# start of DATA FOR THE TASK

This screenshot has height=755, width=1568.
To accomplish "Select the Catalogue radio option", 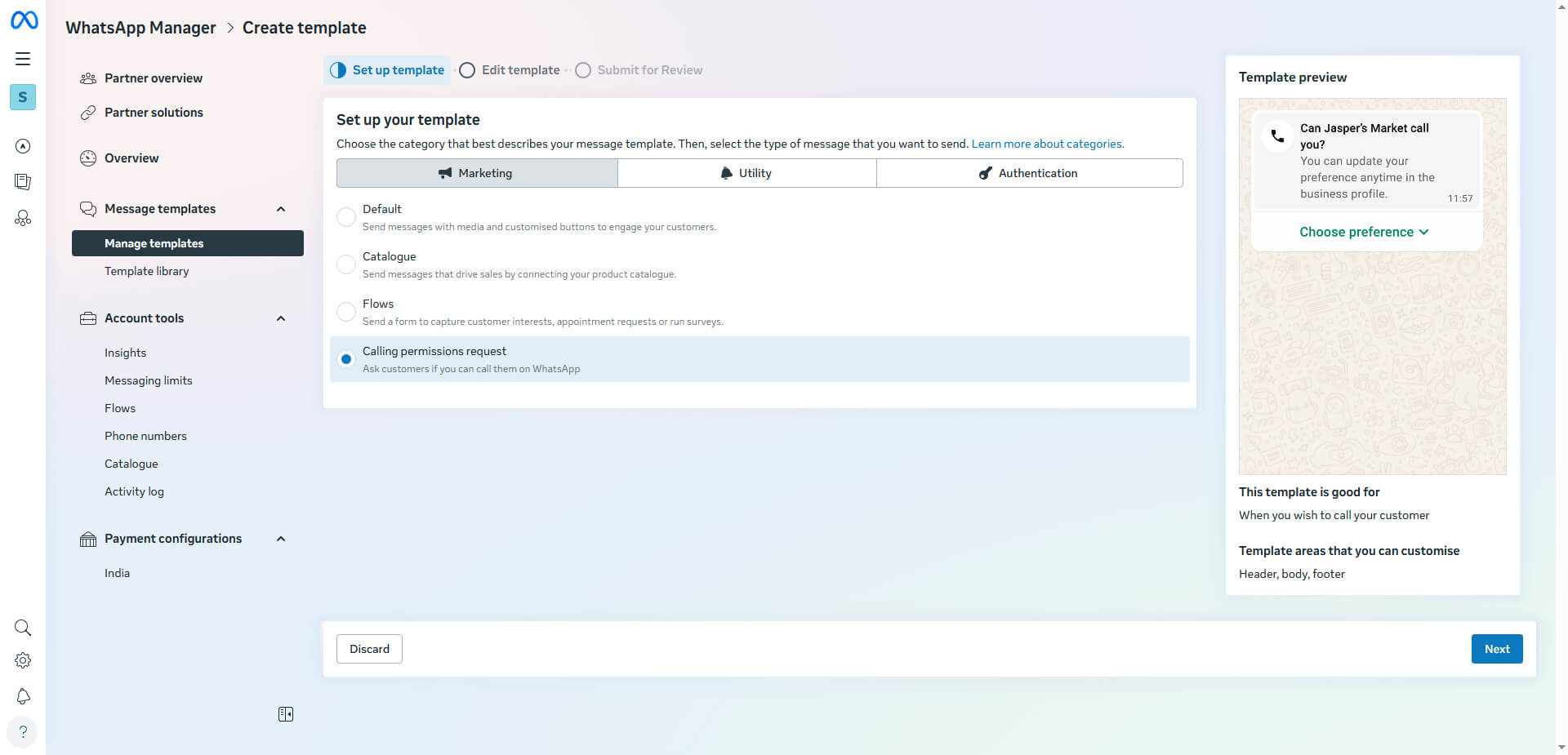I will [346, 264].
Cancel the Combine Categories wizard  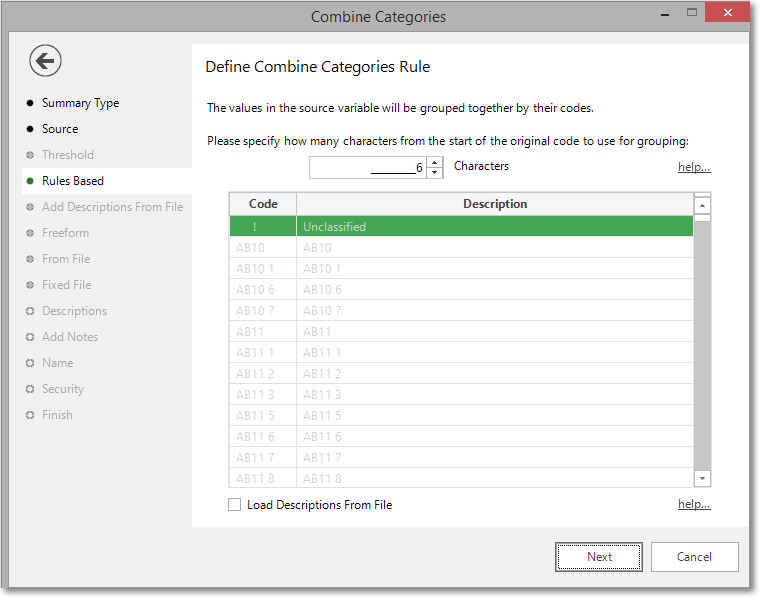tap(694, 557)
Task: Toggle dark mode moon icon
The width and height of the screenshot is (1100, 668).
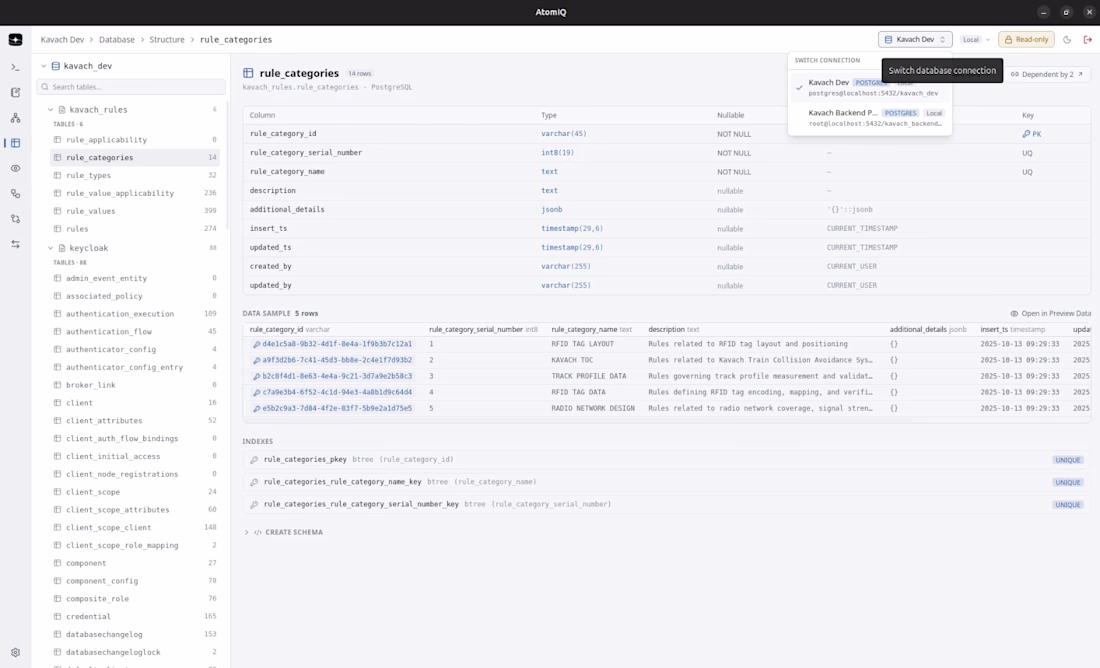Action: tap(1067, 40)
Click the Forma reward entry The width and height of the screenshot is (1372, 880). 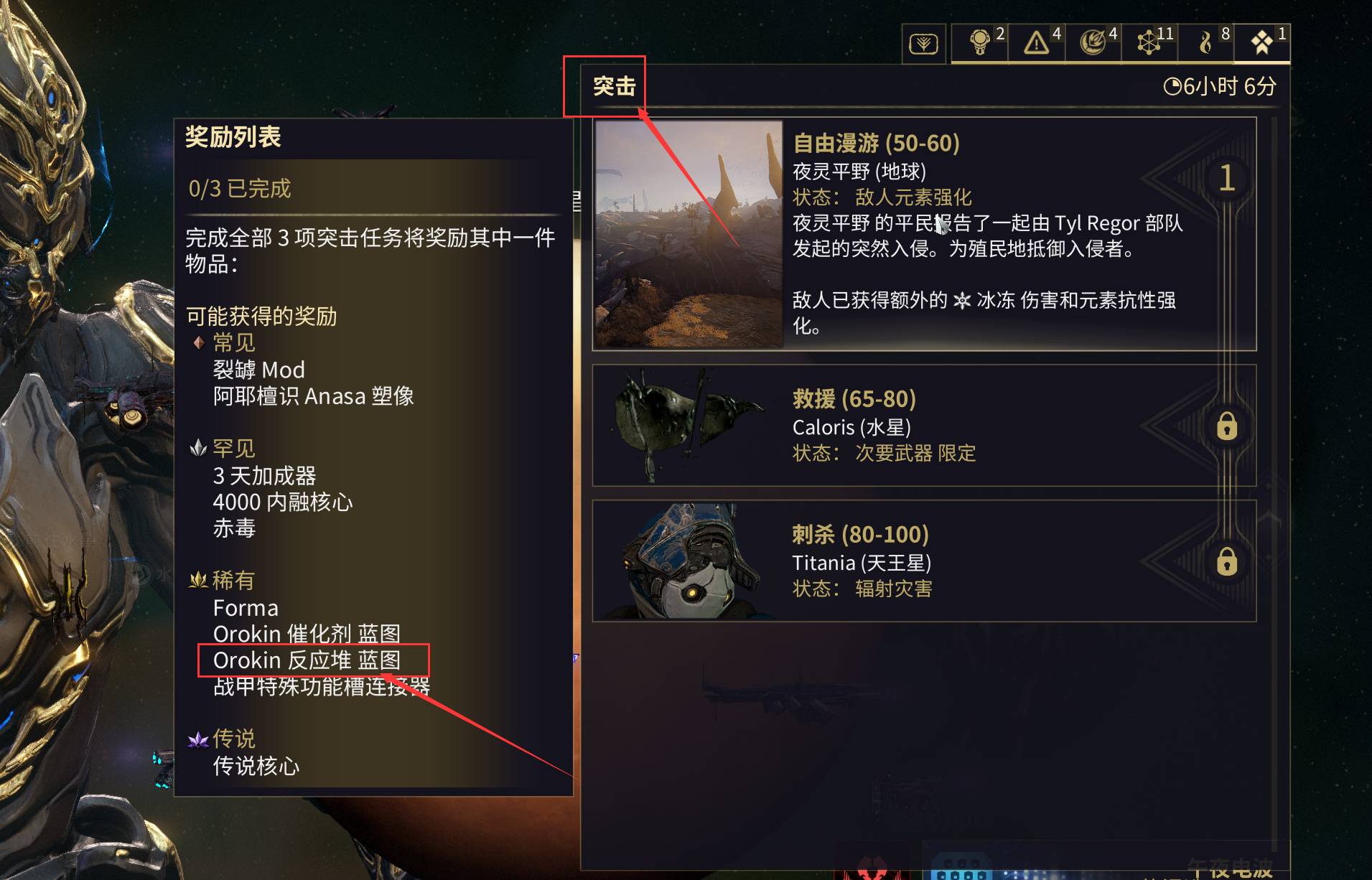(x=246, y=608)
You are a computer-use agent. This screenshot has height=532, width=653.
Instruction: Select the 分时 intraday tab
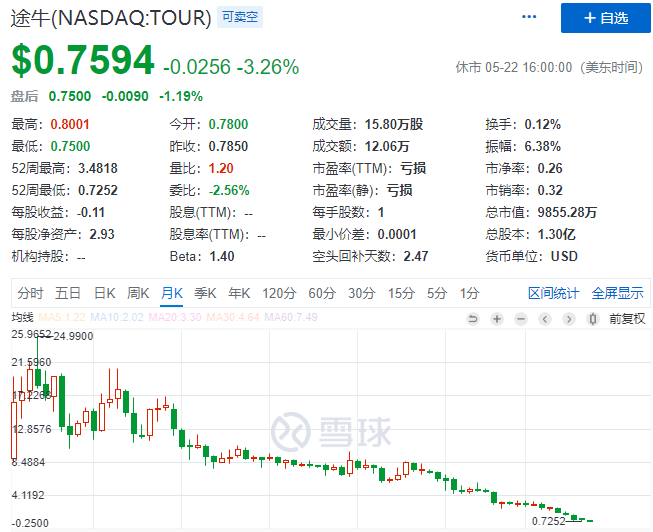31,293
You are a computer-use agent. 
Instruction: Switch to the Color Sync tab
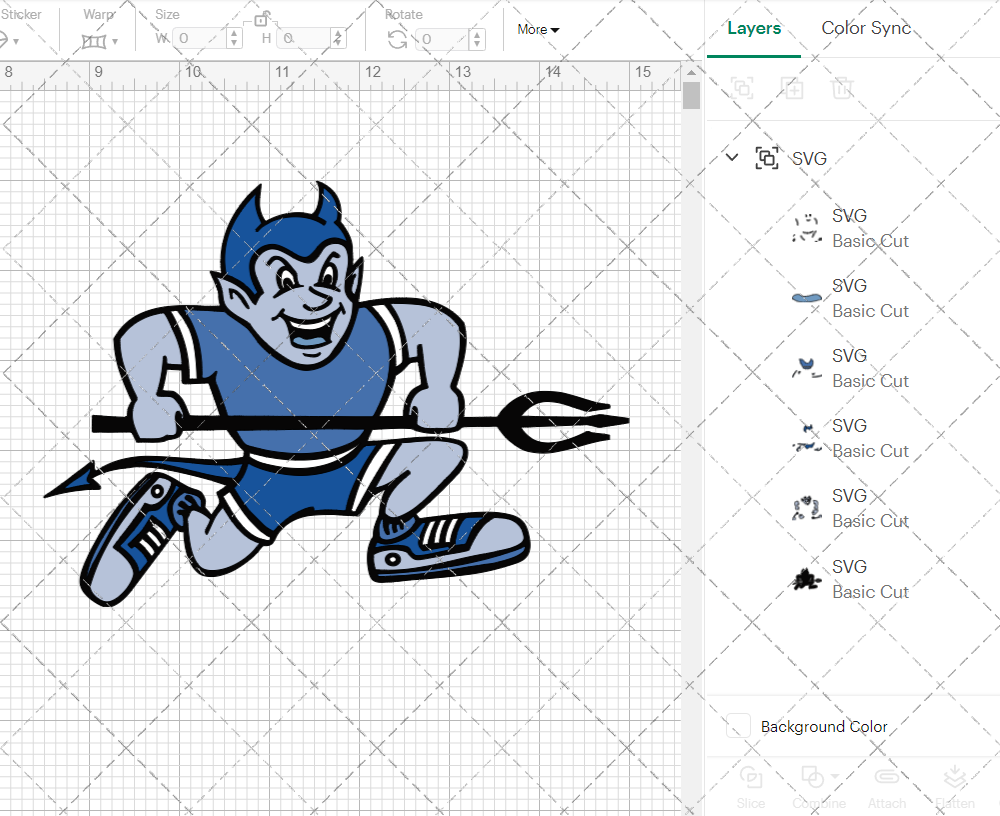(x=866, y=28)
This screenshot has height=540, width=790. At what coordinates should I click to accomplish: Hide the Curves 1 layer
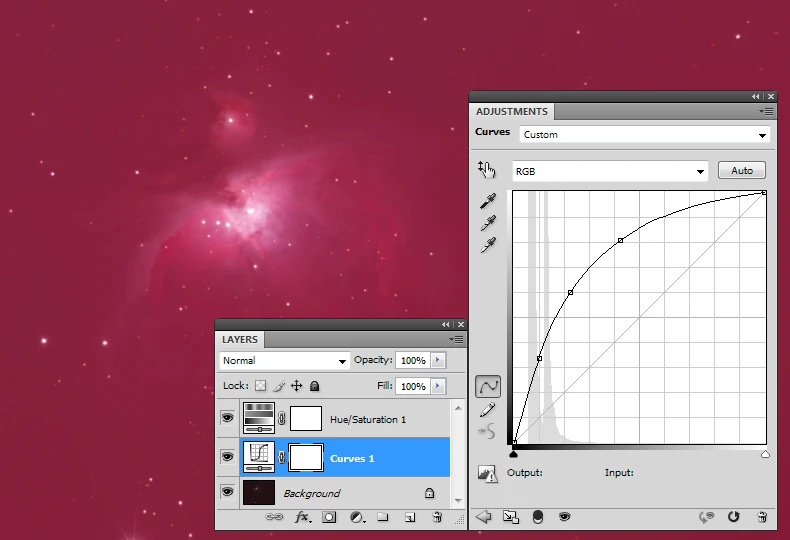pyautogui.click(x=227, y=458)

# end of DATA FOR THE TASK

#### [GOAL]
Collect each line of the listing above that contains the string "This". Matches must have the same letter case.

#### [EXERCISE RESULT]
This screenshot has height=755, width=1568.
You are a computer-use agent. This screenshot has height=532, width=653.
This screenshot has height=540, width=790. At what coordinates should I click to accomplish: Hide the Curves 1 layer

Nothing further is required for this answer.